Cooper Lutkenhaus may be a state champion with historic times, but he is still a 15 year old freshman. And he acts like one.

“He can be a little goofy,” Binning said. “But he is incredibly respectful. And that is a testament to his parents. They’ve done an amazing job raising all three of their sons.”

Although Lutkenhaus is young compared to his competition, he is fully aware of the moment. He doesn’t take it for granted.

“It’s awesome, honestly,” Lutkenhaus said. “Not many people get a chance like I did. I’m taking the gift I have and putting it to work – that’s something I have always preached.”

Racing is a family affair

Cooper Lutkenhaus has run cross country and track his entire life, and he has several role models to look to for advice. His brothers, Andrew Lutkenhaus and George Lutkenhaus Jr., ran track at Northwest High School.

Andrew Lutkenhaus is running at Tulsa while George Lutkenhaus is a swimmer at Adams State. Cooper Lutkenhaus said he looked up to his brothers, who gave him a blueprint for success.

“I’ve grown up with cross country and track all my life,” Cooper Lutkenhaus said. “I went to the state meet to watch my dad coach and went to the state meet for my brother. Seeing them do it and being successful at it helped me get into it.”

His father, George Lutkenhaus, is the director of athletics at Northwest ISD. He introduced cross country and track to his sons, and has guided them to successful athletic careers.

“His dad is my boss,” Binning said. “We talk often about the plan and the path. We’re trying to be as smart and as patient about this as we can. But there are certainly some lofty goals and dreams in mind.”

Cooper Lutkenhuas got to train with Andrew Lutkenhaus last year and saw his work translate to results. In that year, Andrew Lutkenhaus palced fourth in the Class 5A 800 meter at state.

Lofty goals for a special athlete

What is next for Cooper Lutkenhaus? The sky is the limit for a freshman with his resume. Binning said despite what people expect, Lutkenhaus’ training plans include standard, low-volume workouts for someone of his talent level.

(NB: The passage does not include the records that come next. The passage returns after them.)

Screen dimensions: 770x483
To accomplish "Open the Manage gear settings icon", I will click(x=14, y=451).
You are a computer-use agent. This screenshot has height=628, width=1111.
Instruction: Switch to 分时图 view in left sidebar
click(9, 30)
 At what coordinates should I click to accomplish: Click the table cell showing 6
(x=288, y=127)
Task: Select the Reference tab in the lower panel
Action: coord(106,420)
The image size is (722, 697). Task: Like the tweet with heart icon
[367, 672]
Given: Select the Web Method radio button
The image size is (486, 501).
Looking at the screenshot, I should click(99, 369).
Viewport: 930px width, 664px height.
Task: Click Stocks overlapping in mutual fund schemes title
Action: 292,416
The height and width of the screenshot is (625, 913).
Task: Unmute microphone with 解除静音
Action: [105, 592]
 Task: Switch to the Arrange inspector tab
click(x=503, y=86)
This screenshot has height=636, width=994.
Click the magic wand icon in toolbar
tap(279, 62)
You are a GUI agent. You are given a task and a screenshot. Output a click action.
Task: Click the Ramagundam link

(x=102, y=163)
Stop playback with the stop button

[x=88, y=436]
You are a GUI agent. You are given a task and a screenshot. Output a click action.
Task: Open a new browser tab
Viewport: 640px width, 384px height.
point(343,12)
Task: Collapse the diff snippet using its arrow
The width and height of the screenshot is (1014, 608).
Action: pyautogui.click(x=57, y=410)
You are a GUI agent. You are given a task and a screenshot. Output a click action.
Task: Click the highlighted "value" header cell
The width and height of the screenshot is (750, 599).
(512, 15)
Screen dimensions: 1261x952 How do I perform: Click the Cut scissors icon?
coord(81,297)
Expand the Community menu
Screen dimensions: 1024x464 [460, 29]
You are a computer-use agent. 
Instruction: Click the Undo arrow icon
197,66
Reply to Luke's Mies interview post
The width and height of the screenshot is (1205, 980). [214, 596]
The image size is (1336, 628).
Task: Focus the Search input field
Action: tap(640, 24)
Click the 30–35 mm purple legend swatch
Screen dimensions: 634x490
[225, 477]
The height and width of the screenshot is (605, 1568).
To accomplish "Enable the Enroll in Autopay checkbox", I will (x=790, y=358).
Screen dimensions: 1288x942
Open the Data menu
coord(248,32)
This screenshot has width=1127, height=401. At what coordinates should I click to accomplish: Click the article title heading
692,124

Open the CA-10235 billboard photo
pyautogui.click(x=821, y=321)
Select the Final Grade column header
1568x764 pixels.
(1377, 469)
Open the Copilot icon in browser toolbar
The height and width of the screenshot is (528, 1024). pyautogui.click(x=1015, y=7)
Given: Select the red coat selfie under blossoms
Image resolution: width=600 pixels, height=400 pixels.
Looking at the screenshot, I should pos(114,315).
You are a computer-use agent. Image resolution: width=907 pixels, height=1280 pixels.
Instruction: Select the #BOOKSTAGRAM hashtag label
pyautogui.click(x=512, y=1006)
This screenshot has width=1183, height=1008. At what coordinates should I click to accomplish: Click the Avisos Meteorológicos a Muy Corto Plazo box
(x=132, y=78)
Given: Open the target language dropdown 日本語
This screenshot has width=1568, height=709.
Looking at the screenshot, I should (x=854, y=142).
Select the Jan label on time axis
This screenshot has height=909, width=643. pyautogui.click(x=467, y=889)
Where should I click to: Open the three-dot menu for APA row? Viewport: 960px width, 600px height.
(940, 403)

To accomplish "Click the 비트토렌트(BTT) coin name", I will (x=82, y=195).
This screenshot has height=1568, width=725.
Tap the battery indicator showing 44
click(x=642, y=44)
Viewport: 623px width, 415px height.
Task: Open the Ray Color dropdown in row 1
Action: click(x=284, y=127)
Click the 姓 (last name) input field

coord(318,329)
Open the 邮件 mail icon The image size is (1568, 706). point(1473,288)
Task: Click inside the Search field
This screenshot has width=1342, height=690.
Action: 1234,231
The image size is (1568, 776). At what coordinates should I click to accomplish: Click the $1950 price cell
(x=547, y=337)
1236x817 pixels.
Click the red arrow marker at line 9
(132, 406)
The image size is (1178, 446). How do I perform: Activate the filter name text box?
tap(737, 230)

Binning emphasized he is only 15 years old, even if he “doesn’t look the part.” One of the top priorities is to prevent overtraining and ensure Lutkenhaus stays healthy.

“Race as fast as you can, have as much success as you can on the most minimal training you possibly can,” Binning said.

But they will test him and “go by what his body is saying” as he matures as a runner throughout his high school career. Binning said Lutkenhaus handles nutrition, hydration and recovery perfectly.

Lutkenhaus is a special athlete with an abundance of potential. The 15 year old state champion will focus on enjoying the moments throughout his career.

“Getting faster every year and having fun with it,” Lutkenhaus said. “That’s the big thing about running. If something doesn’t go the way you want it to, you just have to move on. Just have fun with it.”